Just as Gorky's work reached its peak, he was hit by a series of personal tragedies. In 1946, his studio burned down, destroying many of his paintings. In the same year he was diagnosed with, and operated on for, cancer. In 1948 he broke his neck in a car accident and when his wife left him shortly afterwards, he hanged himself. It had taken him nearly 20 years to move through the Masters, Cezanne and Picasso, and just when he found his own personal style, he died. In 2009 the Philadelphia Museum of Art held a major Retrospective, followed by the Tate Modern in London and, in 2010, by the Museum of Contemporary Art (MOCA) in Los Angeles.

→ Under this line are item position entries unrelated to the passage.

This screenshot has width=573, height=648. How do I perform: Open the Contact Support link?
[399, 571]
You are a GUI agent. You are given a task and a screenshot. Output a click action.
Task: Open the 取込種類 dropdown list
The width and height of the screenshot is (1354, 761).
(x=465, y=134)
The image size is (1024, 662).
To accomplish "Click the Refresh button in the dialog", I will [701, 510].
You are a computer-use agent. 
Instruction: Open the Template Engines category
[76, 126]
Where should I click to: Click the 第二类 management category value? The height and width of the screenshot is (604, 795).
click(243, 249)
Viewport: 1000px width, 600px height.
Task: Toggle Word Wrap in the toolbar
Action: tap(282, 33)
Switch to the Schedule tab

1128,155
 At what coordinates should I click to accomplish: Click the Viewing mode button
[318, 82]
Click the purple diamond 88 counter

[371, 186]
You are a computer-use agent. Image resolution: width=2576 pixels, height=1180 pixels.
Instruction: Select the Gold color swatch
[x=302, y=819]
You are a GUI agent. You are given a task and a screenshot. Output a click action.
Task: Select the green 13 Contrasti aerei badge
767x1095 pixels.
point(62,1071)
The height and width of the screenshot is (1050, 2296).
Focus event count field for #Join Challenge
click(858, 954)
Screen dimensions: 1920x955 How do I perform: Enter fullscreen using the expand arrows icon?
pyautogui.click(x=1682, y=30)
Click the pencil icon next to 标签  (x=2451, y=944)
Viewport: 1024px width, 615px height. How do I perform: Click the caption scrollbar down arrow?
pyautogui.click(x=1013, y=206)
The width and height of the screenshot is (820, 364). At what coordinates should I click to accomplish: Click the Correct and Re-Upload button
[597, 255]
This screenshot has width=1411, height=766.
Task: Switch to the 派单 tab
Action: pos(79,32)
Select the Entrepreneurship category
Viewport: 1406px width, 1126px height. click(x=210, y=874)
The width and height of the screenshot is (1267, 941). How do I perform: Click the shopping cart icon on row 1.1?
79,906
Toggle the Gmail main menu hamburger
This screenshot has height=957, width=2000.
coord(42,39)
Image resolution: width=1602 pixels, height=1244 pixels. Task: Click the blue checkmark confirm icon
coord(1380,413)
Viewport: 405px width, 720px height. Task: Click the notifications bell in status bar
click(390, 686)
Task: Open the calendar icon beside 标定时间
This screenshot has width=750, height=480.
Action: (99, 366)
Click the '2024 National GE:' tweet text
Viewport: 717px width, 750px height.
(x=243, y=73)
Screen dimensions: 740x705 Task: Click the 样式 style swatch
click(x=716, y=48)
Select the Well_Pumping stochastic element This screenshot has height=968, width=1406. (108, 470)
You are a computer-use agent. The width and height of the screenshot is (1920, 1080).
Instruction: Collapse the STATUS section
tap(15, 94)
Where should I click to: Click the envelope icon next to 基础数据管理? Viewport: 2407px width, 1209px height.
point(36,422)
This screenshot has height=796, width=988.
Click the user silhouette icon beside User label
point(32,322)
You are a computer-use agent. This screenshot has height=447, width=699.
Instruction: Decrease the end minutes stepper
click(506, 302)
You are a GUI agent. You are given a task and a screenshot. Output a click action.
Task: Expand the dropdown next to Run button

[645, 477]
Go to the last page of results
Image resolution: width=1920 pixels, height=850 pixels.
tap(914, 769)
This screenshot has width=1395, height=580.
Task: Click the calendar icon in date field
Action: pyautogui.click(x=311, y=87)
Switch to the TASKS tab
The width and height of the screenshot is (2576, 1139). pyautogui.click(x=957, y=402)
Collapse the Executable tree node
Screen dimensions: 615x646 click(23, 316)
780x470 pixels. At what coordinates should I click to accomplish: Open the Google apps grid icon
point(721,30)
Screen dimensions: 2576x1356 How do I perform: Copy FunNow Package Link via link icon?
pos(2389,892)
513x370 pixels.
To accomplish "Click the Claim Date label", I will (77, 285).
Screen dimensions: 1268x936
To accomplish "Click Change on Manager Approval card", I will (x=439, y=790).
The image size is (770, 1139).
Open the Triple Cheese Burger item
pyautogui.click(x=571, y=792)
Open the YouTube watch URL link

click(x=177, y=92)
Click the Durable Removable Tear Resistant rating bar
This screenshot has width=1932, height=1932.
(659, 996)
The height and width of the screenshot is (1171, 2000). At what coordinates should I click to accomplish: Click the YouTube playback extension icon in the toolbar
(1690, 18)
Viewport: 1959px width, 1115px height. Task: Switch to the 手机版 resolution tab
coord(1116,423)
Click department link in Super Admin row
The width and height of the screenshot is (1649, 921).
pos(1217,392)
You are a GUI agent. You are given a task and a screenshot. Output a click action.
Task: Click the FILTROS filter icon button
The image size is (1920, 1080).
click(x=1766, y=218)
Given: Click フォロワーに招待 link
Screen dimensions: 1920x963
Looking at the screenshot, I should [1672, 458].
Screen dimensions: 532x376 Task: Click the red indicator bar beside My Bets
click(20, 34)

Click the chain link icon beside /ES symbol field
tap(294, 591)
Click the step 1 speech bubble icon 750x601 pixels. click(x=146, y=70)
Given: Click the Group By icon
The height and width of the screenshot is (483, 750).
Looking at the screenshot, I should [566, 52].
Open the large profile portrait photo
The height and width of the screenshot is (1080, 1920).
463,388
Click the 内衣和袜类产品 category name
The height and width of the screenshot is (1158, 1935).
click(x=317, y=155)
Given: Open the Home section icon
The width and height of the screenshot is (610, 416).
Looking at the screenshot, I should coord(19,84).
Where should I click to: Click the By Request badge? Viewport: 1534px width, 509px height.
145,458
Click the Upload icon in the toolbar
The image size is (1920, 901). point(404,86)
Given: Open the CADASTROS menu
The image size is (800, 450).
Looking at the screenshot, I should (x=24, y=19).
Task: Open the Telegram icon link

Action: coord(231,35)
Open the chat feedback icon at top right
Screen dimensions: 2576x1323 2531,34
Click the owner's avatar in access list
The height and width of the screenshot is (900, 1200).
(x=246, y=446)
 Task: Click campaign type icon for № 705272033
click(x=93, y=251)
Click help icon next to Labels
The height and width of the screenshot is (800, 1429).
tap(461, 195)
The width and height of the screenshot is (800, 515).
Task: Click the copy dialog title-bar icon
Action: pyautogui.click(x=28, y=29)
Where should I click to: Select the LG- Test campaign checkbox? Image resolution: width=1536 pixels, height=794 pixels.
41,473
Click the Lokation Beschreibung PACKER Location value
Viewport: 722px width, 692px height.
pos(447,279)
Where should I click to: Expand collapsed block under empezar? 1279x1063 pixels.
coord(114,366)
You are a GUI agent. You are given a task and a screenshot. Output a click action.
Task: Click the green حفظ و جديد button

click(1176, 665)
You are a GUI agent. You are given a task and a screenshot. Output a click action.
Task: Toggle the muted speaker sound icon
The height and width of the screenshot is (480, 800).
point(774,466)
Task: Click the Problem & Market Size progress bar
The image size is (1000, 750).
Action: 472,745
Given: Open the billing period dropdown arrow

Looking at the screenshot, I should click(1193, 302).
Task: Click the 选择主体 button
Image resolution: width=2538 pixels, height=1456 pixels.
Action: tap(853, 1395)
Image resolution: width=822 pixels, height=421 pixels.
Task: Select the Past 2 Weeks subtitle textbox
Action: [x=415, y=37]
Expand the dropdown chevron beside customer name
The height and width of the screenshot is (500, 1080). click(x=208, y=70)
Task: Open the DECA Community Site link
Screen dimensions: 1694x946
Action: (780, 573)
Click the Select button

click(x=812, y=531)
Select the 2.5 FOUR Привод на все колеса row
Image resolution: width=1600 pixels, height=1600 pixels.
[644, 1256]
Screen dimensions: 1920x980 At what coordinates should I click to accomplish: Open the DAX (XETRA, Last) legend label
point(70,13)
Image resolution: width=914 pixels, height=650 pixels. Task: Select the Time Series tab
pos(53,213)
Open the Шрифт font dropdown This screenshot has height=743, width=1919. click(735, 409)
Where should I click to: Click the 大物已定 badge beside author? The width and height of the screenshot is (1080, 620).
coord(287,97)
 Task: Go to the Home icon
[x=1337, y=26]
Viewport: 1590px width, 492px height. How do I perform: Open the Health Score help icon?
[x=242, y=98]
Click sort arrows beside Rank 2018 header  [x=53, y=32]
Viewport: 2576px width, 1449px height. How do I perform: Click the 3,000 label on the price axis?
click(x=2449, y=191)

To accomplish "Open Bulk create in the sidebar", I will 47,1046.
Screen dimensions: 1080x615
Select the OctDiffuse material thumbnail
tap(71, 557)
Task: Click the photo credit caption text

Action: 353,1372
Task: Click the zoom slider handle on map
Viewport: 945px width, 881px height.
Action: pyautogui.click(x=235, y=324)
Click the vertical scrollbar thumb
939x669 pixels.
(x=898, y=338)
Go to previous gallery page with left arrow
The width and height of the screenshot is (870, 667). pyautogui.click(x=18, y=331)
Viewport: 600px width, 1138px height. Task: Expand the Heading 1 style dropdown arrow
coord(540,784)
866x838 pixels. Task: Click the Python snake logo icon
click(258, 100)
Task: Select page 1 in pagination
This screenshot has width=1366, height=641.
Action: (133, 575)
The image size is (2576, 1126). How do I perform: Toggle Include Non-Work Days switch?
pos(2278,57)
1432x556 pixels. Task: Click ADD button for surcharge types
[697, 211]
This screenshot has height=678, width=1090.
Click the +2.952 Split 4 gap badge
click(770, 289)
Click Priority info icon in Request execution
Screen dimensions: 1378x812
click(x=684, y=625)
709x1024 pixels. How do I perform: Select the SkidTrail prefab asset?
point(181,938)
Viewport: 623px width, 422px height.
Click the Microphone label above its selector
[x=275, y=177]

A man of several differing cultures, Arshile Gorky helped to integrate European Surrealism with American Abstract Expressionism. (He is often referred to as the last Surrealist and first Abstract Expressionist.) His influence on the De Kooning, Pollock, Rothko generation was very significant but tragically short-lived.

Paintings by Arshile Gorky can be seen in many of the best art museums throughout the world.